Problem requirements: Copy out, word for word and in full, the passage below on finding and using museum collection data online.

As a researcher, I may want to use and interact with online collections to create some of these networks, for instance, but am often foiled by step one: finding collections and data online! I’ve found in my survey of US history museums that only 17 percent of those museums provide a searchable databases for users (level of data available varies by institution), while 37 percent offer no collections information at all (not even a finding aid or a summary). If you are interested in objects, there just isn’t much there.

Once I locate relevant collection objects online, often there is no way to harvest data, other than by copying and pasting into a database that I create. For example, the Arago site contains a huge online database of postal history resources, but I can’t get any of it out of Argo easily. A small number of museums offer APIs, and finding public OAI-PMH sets is challenging.

Once I, or an institution, create a database of object data, there are tools like ViewShare that then offers options for visualizing this object data that can then be shared. But, the task of formatting, entering/creating, normalizing data requires a lot of labor ahead of time, and even more so if a museum works at the object level or is creating unique networks for objects (recording individual videos, adding icons that symbolize scale, geolocating).

Extracted records:
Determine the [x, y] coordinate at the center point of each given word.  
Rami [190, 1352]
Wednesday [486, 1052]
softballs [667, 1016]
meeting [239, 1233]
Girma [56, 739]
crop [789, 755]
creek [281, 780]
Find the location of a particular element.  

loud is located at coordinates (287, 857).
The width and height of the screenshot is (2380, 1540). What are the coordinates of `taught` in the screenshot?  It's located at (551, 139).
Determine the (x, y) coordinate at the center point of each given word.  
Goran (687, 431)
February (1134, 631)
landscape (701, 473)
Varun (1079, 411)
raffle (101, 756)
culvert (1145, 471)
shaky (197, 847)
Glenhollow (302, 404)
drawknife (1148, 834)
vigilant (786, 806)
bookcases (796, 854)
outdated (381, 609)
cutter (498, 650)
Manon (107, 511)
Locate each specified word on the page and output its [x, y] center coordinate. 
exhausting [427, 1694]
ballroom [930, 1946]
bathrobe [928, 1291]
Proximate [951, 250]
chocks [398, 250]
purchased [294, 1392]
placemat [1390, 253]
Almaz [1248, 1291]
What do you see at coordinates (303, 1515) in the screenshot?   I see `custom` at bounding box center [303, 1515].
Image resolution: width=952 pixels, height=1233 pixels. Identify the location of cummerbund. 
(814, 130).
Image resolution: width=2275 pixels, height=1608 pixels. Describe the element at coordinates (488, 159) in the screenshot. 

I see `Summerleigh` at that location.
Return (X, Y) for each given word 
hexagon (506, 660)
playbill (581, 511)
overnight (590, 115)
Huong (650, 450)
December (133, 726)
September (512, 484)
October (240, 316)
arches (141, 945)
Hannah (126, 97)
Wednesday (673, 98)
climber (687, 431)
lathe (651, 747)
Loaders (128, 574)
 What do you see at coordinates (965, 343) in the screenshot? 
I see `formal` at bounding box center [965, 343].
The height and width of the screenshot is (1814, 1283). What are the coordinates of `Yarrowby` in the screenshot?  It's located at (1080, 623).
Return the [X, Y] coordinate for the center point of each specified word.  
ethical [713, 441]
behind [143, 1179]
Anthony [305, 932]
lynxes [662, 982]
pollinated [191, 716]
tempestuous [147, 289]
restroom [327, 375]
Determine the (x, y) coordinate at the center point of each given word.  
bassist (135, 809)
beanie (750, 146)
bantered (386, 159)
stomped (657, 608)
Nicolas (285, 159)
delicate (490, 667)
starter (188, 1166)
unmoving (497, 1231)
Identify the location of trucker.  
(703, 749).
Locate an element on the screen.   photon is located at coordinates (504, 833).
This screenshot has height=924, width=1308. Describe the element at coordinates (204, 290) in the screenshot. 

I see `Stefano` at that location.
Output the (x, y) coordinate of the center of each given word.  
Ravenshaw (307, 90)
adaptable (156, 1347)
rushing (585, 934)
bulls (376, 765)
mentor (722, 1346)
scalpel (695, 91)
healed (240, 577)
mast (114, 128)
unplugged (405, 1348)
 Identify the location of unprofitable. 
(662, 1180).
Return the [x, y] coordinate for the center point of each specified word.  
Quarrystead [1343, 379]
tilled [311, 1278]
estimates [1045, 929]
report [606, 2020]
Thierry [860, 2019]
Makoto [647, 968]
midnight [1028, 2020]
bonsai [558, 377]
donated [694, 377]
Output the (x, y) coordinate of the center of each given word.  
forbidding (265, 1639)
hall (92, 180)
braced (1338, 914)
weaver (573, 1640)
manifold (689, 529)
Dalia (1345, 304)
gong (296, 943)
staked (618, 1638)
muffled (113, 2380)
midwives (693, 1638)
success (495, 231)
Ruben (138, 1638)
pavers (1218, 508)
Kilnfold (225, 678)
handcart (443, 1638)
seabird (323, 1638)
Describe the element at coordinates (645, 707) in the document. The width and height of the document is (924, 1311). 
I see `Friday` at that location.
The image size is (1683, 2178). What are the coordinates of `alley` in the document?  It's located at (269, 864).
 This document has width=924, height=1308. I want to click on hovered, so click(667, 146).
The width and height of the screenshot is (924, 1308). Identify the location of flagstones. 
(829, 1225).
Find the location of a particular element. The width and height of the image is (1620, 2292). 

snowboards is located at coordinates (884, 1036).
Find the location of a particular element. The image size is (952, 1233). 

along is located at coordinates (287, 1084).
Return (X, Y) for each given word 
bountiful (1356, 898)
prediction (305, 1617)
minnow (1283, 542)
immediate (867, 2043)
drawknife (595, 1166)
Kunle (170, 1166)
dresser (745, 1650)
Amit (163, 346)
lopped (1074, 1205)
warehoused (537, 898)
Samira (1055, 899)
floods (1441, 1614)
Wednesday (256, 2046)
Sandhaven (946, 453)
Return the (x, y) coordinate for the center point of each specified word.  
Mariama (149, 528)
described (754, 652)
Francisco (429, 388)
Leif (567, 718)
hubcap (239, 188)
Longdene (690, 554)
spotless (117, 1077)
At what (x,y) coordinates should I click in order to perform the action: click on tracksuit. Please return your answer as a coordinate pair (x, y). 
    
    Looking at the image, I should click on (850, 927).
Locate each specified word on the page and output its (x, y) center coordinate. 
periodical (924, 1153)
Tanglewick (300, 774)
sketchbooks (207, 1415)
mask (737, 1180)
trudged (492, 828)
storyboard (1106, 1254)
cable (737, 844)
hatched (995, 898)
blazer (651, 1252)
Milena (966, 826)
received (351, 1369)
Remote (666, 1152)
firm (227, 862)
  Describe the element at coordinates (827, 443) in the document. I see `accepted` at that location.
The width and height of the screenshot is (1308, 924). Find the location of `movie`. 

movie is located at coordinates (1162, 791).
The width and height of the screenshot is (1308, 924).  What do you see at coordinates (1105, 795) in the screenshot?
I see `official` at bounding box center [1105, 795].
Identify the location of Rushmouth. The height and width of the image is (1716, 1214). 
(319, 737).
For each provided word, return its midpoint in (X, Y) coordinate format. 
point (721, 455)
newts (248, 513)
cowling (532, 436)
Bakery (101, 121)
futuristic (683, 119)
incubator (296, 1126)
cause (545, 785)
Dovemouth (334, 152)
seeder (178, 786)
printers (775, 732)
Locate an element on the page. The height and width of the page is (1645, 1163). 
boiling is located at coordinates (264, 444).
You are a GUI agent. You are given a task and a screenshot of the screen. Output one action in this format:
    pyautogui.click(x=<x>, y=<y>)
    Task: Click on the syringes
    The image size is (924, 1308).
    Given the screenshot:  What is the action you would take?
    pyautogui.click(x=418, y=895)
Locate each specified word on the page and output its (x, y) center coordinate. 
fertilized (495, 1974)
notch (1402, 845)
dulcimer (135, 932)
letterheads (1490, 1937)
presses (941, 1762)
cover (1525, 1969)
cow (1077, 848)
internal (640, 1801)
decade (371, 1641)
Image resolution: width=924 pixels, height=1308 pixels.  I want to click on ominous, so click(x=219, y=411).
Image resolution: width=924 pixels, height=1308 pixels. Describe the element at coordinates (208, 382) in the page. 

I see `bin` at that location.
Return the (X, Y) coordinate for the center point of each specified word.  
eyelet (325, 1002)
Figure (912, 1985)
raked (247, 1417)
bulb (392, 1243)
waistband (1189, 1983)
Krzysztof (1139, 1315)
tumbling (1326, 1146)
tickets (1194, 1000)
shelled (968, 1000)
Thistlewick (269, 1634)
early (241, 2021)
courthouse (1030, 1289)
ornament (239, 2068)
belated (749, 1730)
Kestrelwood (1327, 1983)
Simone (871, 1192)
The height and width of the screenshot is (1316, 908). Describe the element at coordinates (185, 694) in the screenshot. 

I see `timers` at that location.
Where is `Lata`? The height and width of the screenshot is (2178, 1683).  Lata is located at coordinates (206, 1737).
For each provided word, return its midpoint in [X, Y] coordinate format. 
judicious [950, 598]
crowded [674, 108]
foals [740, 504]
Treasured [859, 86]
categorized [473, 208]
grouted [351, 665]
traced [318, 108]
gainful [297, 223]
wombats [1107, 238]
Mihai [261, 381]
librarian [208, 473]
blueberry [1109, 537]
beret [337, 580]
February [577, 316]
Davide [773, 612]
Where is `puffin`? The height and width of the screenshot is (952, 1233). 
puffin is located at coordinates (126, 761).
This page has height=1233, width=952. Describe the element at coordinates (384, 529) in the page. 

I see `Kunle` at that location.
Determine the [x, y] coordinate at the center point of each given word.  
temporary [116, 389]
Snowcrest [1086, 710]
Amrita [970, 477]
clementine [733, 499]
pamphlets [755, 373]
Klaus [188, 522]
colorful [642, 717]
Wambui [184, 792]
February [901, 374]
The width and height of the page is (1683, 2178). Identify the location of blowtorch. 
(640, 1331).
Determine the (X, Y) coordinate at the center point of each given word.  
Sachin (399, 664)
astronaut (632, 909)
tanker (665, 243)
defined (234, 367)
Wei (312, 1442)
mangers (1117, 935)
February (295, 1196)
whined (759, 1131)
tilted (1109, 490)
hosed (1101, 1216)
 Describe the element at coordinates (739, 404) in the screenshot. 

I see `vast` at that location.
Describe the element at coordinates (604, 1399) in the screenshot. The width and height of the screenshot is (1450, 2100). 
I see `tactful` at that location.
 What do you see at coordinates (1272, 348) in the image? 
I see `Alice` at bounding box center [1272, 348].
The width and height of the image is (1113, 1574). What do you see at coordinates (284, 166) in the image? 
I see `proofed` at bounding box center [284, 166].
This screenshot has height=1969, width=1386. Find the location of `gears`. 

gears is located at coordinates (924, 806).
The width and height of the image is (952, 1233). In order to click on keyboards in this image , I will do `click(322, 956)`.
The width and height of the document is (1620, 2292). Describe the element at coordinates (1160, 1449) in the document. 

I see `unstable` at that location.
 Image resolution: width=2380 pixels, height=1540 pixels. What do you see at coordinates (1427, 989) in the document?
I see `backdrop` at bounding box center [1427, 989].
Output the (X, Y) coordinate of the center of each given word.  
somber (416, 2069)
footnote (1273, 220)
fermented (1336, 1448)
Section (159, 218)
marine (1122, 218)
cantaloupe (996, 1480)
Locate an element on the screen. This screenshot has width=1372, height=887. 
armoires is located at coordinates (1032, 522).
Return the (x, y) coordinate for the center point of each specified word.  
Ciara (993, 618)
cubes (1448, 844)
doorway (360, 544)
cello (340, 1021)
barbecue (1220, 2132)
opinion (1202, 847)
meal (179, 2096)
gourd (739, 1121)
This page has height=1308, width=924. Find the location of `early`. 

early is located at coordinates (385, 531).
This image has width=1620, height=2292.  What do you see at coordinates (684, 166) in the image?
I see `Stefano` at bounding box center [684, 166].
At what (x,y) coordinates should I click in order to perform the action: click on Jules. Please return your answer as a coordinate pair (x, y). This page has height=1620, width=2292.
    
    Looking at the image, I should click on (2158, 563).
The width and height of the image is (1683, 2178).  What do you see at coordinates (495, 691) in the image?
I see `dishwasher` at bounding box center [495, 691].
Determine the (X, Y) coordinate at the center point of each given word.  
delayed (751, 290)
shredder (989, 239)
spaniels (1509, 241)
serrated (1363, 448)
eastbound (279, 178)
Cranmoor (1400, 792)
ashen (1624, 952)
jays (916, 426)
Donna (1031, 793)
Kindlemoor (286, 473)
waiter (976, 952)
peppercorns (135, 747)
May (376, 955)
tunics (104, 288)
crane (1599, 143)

Result of the task:
As a researcher, I may want to use and interact with online collections to create some of these networks, for instance, but am often foiled by step one: finding collections and data online! I’ve found in my survey of US history museums that only 17 percent of those museums provide a searchable databases for users (level of data available varies by institution), while 37 percent offer no collections information at all (not even a finding aid or a summary). If you are interested in objects, there just isn’t much there.

Once I locate relevant collection objects online, often there is no way to harvest data, other than by copying and pasting into a database that I create. For example, the Arago site contains a huge online database of postal history resources, but I can’t get any of it out of Argo easily. A small number of museums offer APIs, and finding public OAI-PMH sets is challenging.

Once I, or an institution, create a database of object data, there are tools like ViewShare that then offers options for visualizing this object data that can then be shared. But, the task of formatting, entering/creating, normalizing data requires a lot of labor ahead of time, and even more so if a museum works at the object level or is creating unique networks for objects (recording individual videos, adding icons that symbolize scale, geolocating).